> **Texto**:
O terceiro discute-se assim. — Parece que o Apóstolo enumera inconvenientemente, os doze frutos.
 
1. — Pois, noutro lugar, diz que só há um fruto da vida presente (Rm 6, 22): tendes o vosso fruto em santificação. E noutra parte se diz (Is 27, 9): todo este fruto se reduz a que seja tirado o seu pecado. Logo, não se devem enumerar doze frutos.
 
2. Demais. — O fruto nasce da semente espiritual, como já se disse1. Ora, o Senhor enumera um tríplice fruto da terra boa nascido da semente espiritual: centésimo, sexagésimo e trigésimo. Logo, não se devem enumerar doze frutos.
 
3. Demais. — O fruto, por essência, vem por último e é deleitável. Ora, isto não se verifica em todos os frutos enumerados pelo Apóstolo; assim a paciência e a longanimidade supõem o que causa pena; e por outro lado, a fé não vem por último, mas antes é, por essência, o fundamento primeiro. Logo, a enumeração dos frutos, em questão peca por excesso.
 
Mas, em contrário. — Parece que a enumeração é insuficiente e deficiente. Pois, como já se disse, todas as bemaventuranças podem se chamar frutos. Ora, a enumeração não as abrange a todas, pois nada compreende pertinente ao ato da sabedoria e de muitas outras virtudes. Logo, essa enumeração dos frutos é insuficiente.
 
SOLUÇÃO. — A enumeração dos doze frutos feita pelo Apóstolo é correta e podem eles ser expressos pelos doze frutos de que fala a Escritura (Ap 22, 2): duma e de outra parte do rio, estava a árvore da vida, que dá doze frutos. Como porém se chama fruto ao procedente de algum princípio, como de princípio ou de raiz, a distinção dos frutos em questão deve-se fundar nos diversos modos por que procedem em nós os frutos do Espírito Santo. Ora, essa processão implica, primeiro, que o coração humano se ordene, em si mesmo; segundo, que se ordene para o que lhe está ao lado; terceiro, para o que lhe é inferior.

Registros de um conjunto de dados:
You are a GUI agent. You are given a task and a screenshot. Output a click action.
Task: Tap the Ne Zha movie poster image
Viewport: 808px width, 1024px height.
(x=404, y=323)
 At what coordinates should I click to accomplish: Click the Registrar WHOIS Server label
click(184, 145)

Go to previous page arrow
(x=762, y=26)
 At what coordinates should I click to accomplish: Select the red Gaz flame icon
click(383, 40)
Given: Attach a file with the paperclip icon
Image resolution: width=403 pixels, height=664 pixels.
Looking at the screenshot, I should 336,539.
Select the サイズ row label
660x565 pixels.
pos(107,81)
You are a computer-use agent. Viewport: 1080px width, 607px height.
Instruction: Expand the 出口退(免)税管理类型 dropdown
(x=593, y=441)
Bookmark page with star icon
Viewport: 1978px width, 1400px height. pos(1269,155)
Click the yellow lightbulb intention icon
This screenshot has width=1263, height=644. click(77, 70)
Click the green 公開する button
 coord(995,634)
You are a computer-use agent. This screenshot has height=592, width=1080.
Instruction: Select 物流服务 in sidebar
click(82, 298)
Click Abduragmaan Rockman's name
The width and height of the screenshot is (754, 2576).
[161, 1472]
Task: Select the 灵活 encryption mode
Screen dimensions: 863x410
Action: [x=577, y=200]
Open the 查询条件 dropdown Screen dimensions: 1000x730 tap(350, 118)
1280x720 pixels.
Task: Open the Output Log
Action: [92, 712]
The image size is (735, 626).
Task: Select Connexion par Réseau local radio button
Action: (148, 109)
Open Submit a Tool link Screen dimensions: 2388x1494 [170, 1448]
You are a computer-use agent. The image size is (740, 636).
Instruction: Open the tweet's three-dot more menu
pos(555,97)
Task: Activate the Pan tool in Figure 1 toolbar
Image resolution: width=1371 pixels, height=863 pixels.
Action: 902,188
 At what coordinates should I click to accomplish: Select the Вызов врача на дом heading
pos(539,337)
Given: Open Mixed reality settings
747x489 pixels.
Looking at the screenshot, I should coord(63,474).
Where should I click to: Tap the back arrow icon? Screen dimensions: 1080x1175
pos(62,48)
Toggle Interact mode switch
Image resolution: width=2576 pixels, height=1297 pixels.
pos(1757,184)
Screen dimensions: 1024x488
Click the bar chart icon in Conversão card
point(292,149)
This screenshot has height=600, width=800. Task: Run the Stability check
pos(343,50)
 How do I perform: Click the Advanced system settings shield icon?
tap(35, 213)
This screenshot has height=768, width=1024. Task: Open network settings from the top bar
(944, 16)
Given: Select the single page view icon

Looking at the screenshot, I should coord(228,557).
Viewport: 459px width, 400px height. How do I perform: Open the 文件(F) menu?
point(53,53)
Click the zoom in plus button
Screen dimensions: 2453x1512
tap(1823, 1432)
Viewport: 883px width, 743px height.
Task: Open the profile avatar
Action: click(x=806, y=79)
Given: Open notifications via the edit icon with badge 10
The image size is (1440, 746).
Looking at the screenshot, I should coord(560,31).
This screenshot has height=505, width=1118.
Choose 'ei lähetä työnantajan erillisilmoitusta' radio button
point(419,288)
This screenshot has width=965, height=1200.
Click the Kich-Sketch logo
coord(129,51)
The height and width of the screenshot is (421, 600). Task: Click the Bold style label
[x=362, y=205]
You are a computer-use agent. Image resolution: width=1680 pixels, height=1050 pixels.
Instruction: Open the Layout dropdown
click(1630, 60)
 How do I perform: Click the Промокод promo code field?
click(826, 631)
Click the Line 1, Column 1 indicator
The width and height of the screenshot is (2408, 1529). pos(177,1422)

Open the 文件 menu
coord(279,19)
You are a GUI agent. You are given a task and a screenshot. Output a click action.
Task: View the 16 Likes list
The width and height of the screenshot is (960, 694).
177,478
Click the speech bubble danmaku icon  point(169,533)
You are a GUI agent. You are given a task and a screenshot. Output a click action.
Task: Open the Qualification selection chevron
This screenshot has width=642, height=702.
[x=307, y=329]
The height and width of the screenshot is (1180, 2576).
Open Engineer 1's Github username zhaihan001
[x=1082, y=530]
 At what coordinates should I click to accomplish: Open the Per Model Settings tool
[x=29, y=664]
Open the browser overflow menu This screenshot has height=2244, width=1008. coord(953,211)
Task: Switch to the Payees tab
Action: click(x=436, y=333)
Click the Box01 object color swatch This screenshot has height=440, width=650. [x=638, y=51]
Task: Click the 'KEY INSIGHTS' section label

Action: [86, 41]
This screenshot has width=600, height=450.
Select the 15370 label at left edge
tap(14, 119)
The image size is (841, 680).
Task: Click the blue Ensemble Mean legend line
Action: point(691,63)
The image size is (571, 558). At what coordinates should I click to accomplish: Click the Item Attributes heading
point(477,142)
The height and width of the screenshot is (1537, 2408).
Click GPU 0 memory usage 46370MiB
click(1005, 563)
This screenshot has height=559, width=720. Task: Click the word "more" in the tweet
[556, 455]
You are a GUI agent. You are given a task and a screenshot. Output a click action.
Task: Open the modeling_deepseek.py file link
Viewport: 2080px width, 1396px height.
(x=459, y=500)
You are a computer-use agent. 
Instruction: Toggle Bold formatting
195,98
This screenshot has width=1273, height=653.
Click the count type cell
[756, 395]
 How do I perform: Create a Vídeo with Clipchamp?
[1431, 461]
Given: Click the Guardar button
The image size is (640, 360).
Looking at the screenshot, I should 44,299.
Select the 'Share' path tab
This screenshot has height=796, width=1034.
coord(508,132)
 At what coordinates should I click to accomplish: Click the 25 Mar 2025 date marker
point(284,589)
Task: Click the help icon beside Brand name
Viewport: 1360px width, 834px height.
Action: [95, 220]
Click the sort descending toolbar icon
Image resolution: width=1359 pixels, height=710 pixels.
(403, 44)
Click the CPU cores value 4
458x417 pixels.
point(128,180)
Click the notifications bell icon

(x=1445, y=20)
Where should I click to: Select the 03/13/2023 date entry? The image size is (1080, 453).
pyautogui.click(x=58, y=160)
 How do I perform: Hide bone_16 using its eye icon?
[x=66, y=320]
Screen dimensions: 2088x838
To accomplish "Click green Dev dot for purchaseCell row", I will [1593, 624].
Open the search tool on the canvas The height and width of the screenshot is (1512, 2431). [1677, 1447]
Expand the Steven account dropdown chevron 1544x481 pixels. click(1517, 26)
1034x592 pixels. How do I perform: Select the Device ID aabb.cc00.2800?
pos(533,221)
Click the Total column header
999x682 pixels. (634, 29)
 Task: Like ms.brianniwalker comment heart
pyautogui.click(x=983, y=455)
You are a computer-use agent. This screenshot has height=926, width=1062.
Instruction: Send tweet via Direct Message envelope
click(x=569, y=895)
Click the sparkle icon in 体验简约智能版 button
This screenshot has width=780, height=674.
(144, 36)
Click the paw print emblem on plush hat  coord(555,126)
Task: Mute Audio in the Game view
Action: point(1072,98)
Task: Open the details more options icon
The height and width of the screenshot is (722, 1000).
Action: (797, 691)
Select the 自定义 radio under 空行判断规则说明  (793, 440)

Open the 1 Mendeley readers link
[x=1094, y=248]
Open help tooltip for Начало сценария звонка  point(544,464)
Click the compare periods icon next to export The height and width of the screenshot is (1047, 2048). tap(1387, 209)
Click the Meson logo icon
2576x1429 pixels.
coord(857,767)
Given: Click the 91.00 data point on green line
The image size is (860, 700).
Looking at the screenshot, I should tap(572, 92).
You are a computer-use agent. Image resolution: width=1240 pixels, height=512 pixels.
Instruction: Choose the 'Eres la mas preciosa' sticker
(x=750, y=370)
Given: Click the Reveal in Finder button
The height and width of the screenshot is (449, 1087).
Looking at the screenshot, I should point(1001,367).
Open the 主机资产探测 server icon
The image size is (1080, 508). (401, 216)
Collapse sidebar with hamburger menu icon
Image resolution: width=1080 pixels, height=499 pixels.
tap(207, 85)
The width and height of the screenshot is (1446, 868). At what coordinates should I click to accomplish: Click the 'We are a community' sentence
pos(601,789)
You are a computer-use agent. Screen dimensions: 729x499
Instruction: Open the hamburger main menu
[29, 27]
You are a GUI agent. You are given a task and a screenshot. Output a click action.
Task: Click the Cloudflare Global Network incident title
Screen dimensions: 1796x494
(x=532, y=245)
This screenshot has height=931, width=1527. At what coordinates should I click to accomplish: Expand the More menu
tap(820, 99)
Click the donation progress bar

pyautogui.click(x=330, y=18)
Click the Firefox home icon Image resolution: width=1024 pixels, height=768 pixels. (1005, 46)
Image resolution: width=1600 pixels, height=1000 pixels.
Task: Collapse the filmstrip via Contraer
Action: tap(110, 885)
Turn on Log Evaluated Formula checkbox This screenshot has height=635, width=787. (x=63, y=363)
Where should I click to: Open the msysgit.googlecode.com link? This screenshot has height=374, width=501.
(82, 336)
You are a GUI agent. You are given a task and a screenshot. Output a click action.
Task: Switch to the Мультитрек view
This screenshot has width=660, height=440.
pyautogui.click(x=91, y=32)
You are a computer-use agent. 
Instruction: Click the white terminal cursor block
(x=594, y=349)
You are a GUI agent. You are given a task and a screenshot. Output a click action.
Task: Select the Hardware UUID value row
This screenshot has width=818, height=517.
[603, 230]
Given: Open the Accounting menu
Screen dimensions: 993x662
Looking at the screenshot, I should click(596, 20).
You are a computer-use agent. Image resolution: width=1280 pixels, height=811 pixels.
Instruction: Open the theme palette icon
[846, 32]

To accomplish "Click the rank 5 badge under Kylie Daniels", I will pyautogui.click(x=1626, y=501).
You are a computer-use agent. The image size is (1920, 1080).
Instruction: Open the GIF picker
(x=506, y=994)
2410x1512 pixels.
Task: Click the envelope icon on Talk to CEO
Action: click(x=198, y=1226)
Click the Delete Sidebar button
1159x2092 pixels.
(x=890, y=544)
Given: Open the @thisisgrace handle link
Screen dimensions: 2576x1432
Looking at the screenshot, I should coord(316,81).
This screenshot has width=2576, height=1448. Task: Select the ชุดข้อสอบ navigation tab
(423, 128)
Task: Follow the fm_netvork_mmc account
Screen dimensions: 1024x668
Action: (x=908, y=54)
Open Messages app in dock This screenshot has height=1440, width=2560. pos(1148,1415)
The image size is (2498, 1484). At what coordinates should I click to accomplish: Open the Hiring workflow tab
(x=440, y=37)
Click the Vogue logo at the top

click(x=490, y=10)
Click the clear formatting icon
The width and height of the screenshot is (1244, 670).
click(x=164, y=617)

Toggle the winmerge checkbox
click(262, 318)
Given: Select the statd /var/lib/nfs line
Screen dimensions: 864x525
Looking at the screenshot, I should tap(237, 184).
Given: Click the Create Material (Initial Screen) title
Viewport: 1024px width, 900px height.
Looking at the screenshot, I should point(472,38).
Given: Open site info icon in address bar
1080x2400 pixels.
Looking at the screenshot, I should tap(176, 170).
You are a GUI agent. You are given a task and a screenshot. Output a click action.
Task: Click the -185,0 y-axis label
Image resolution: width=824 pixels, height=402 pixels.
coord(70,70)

> **Tarefas propostas**:
1. Duplique, sem nenhuma alteração, o trecho dos registros que vai da linha que contém "The height and width of the screenshot is (1537, 2408)." até a linha que contém "Action: point(1072,98)", incluindo as duas.
2. Retome o texto sobre os doze frutos do Espírito Santo a partir do ponto em que ele termina.

> **Resultados do exercício**:
1.
The height and width of the screenshot is (1537, 2408).
Click GPU 0 memory usage 46370MiB
click(1005, 563)
This screenshot has height=559, width=720. Task: Click the word "more" in the tweet
[556, 455]
You are a GUI agent. You are given a task and a screenshot. Output a click action.
Task: Open the modeling_deepseek.py file link
Viewport: 2080px width, 1396px height.
(x=459, y=500)
You are a computer-use agent. 
Instruction: Toggle Bold formatting
195,98
This screenshot has width=1273, height=653.
Click the count type cell
[756, 395]
 How do I perform: Create a Vídeo with Clipchamp?
[1431, 461]
Given: Click the Guardar button
The image size is (640, 360).
Looking at the screenshot, I should 44,299.
Select the 'Share' path tab
This screenshot has height=796, width=1034.
coord(508,132)
 At what coordinates should I click to accomplish: Click the 25 Mar 2025 date marker
point(284,589)
Task: Click the help icon beside Brand name
Viewport: 1360px width, 834px height.
Action: [95, 220]
Click the sort descending toolbar icon
Image resolution: width=1359 pixels, height=710 pixels.
(403, 44)
Click the CPU cores value 4
458x417 pixels.
point(128,180)
Click the notifications bell icon

(x=1445, y=20)
Where should I click to: Select the 03/13/2023 date entry? The image size is (1080, 453).
pyautogui.click(x=58, y=160)
 How do I perform: Hide bone_16 using its eye icon?
[x=66, y=320]
Screen dimensions: 2088x838
To accomplish "Click green Dev dot for purchaseCell row", I will [1593, 624].
Open the search tool on the canvas The height and width of the screenshot is (1512, 2431). [1677, 1447]
Expand the Steven account dropdown chevron 1544x481 pixels. click(1517, 26)
1034x592 pixels. How do I perform: Select the Device ID aabb.cc00.2800?
pos(533,221)
Click the Total column header
999x682 pixels. (634, 29)
 Task: Like ms.brianniwalker comment heart
pyautogui.click(x=983, y=455)
You are a computer-use agent. This screenshot has height=926, width=1062.
Instruction: Send tweet via Direct Message envelope
click(x=569, y=895)
Click the sparkle icon in 体验简约智能版 button
This screenshot has width=780, height=674.
(144, 36)
Click the paw print emblem on plush hat  coord(555,126)
Task: Mute Audio in the Game view
Action: point(1072,98)

2.
Ora, o coração do homem fica, em si mesmo, bem disposto quando se comporta como deve tanto em relação ao mal como ao bem. Ora, a primeira disposição da mente humana para o bem se opera pelo amor, a primeira e a raiz de todos os afetos, como já dissemos2. E por isso, o primeiro enumerado dos frutos do Espírito Santo é a caridade, pela qual ele se dá em própria semelhança, sendo Amor; donde o dizer o Apóstolo (Rm 5, 5): a caridade de Deus está derramada em nossos corações pelo Espírito Santo, que nos foi dado. Ora, do amor de caridade resulta necessariamente a alegria, pois todo amante se alegra estando unido ao amado. Ora, a caridade tem sempre presente a Deus, a quem ama, segundo aquilo da Escritura (1 Jo 4, 16): Aquele que permanece na caridade permanece em Deus e Deus, nele. Logo, a conseqüência da caridade é a alegria. Mas, a perfeição da alegria é a paz, de dois modos. Primeiro, quanto à tranqüila libertação das perturbações exteriores; pois não pode gozar perfeitamente do bem amado quem sofre perturbação exterior, no gozo do mesmo. E por isso o coração perfeitamente pacificado num gozo, por nada pode ser molestado, pois considera tudo o mais como quase não existente; por onde, diz a Escritura (Sl 118, 165): Gozam minha paz os que amam a tua lei, e não há para ele tropeço, i. é, por não serem perturbados pelas causas exteriores, a ponto de não gozarem de Deus. Segundo, quanto à satisfação do desejo volúvel, pois não gozamos suficientemente quando não nos satisfaz o objeto do nosso gozo. Ora, ambos esses casos implicam a paz, de modo que não sejamos perturbados pelas causas externas e descansemos os nossos desejos num só objeto. Por onde, em terceiro lugar é enumerada a paz, depois da caridade e da alegria. Por outro lado, o coração se comporta como deve em relação ao mal, de dois modos. Não se perturbando com os males eminentes, por meio da paciência. Segundo, não se perturbando com a dilação dos bens, por meio da longanimidade; pois o estar privado do bem implica o mal, como se disse3.
 
Em seguida, quanto ao que está ao nosso lado, i. é, quanto ao próximo, nosso coração se dispõe bem, pela bondade, no atinente à vontade de bem fazer. Segundo, pela benignidade, no que respeita à execução da beneficência; pois, chamam-se benignos aqueles que a bondade ígnea do amor faz arder no beneficiar ao próximo. Terceiro, quanto a tolerar com equanimidade os males que o atingem, por meio da mansidão, que coíbe a ira. Quarto, não só não fazendo mal ao próximo, pela ira, mas nem pela fraude ou pelo dolo. E isto o conseguimos pela , tomada em sentido de fidelidade; mas considerada como crença em Deus, ela nos ordena ao que nos é superior, fazendo-nos sujeitar o intelecto a Deus, e por conseqüência tudo o que possui.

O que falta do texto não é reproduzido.